I acknowledge Shawn Thornton’s minutes have diminished. I know he’s getting up there in years, and a lot of people don’t want to see fights in hockey any more (What is wrong with you?!). The man brings an honest, blue collar work ethic to hockey. To be frank, the NHL needs to not be like other professional sports leagues. The last thing we need is the NHLPA to turn into another one of those organizations that cater to pampered millionaires and shun the honest people who worked obscenely hard to earn a spot on a team’s roster. That being said, I will be pleasantly surprised if Thornton is still playing in Boston in October.
While Shawn Thornton’s future may not be solid, the other members of the ‘Merlot Men’ should be secure. Gregory Campbell is loathe to sign any pictures that have him doubled over in pain trying to play with a broken leg. (Frankly, I don’t blame him.) Campbell has earned his place in Bruins immortality with that heroic effort back in the 2013 playoffs. The Bruins won’t trade him because of his determination. He still plays solid two-way hockey, and can contribute on special teams. He’s also a solid center and will do a great job teaching the likely P-Bruin player to end up on the wing the ropes of being part of the best fourth line in the NHL.
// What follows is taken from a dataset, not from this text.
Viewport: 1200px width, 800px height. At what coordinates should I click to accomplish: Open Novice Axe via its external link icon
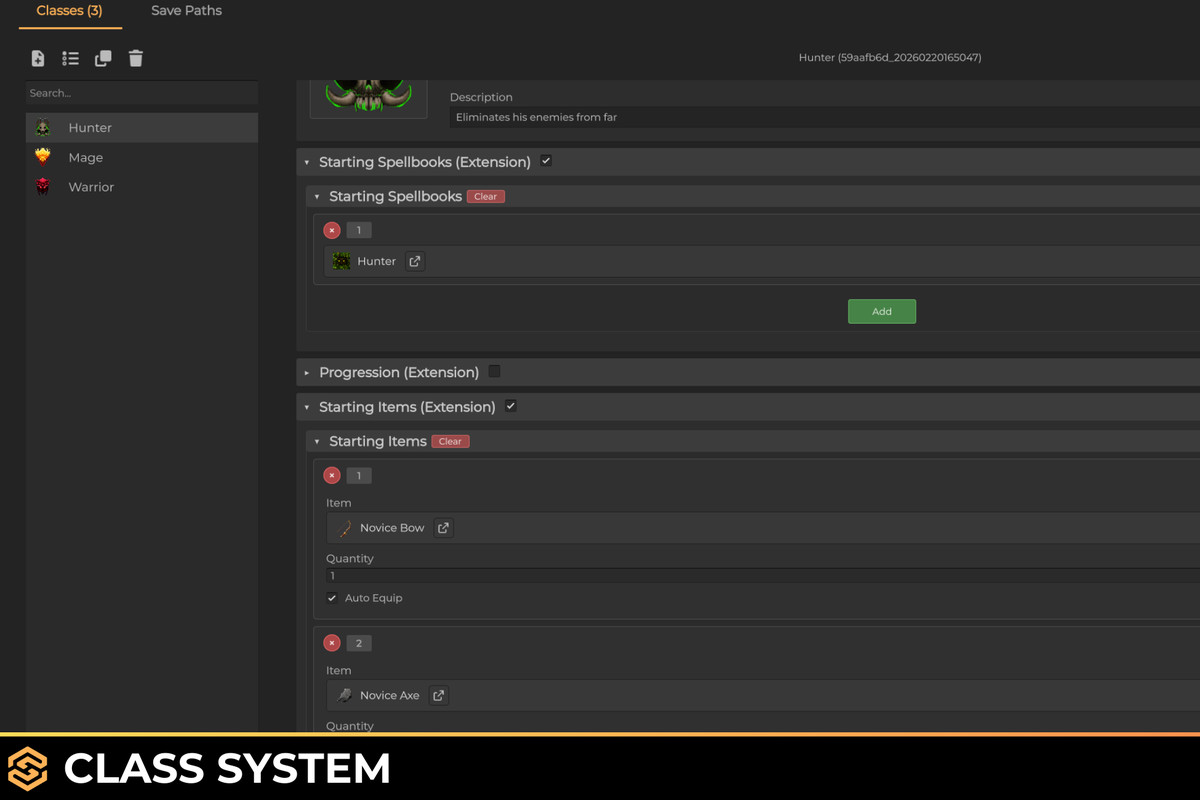(x=437, y=694)
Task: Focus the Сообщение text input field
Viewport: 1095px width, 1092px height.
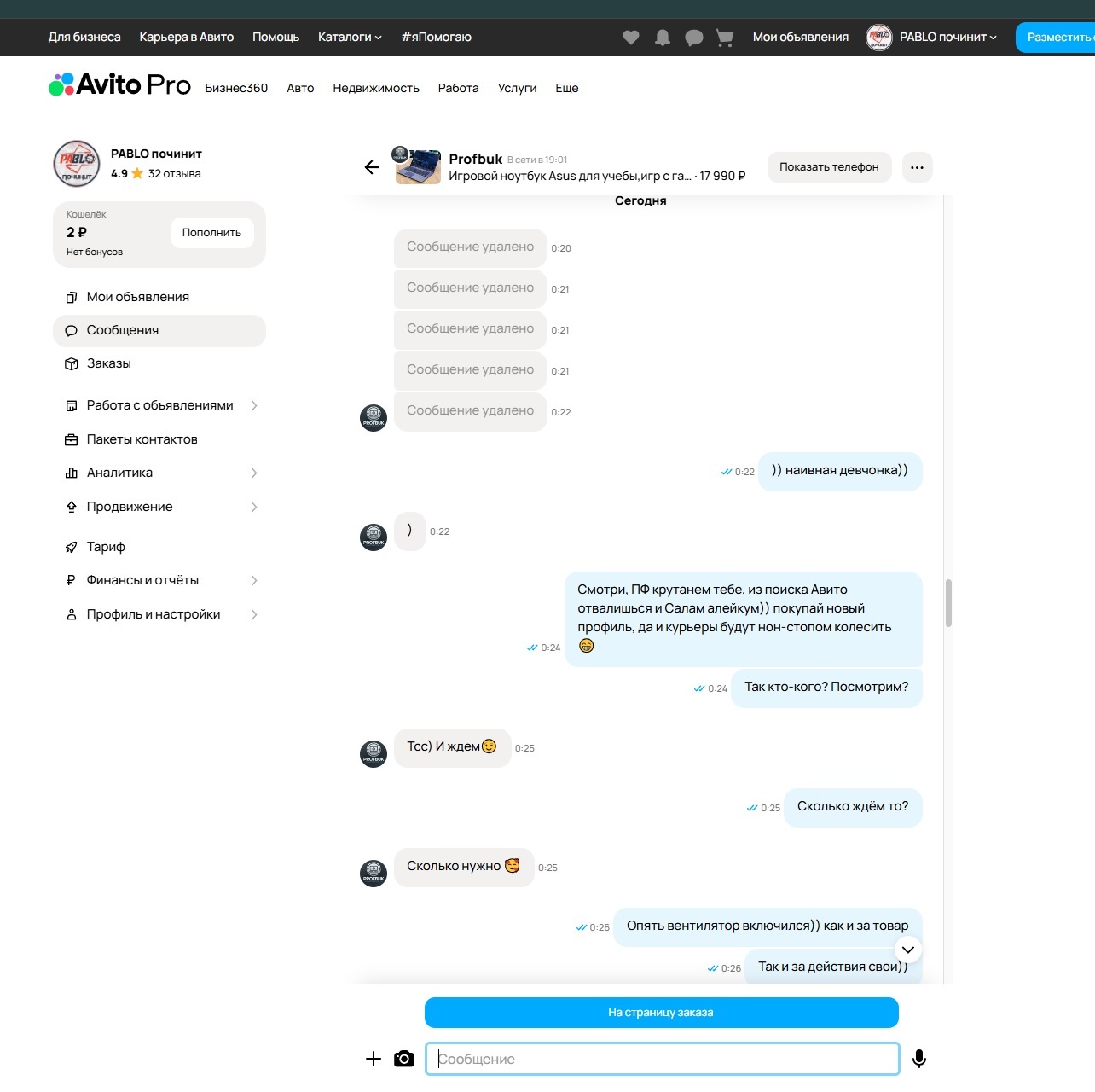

Daniel Paille‘s job is also pretty safe. Paille brings a speed element that other teams continued to ignore through the regular season and playoffs. He may be a fourth liner, but that guy has booster rockets on his skates. He also plays solid two way hockey, and he’s rather devastating on the penalty kill. Paille is a great technical skater, and he can befuddle a lot of other players with his maneuverability on the ice.
The fourth line may have to become the ‘Maroon line’ again, but the players that made it ‘Merlot’ have done right by this organization. We’ll see what happens as the off season and training camp commence.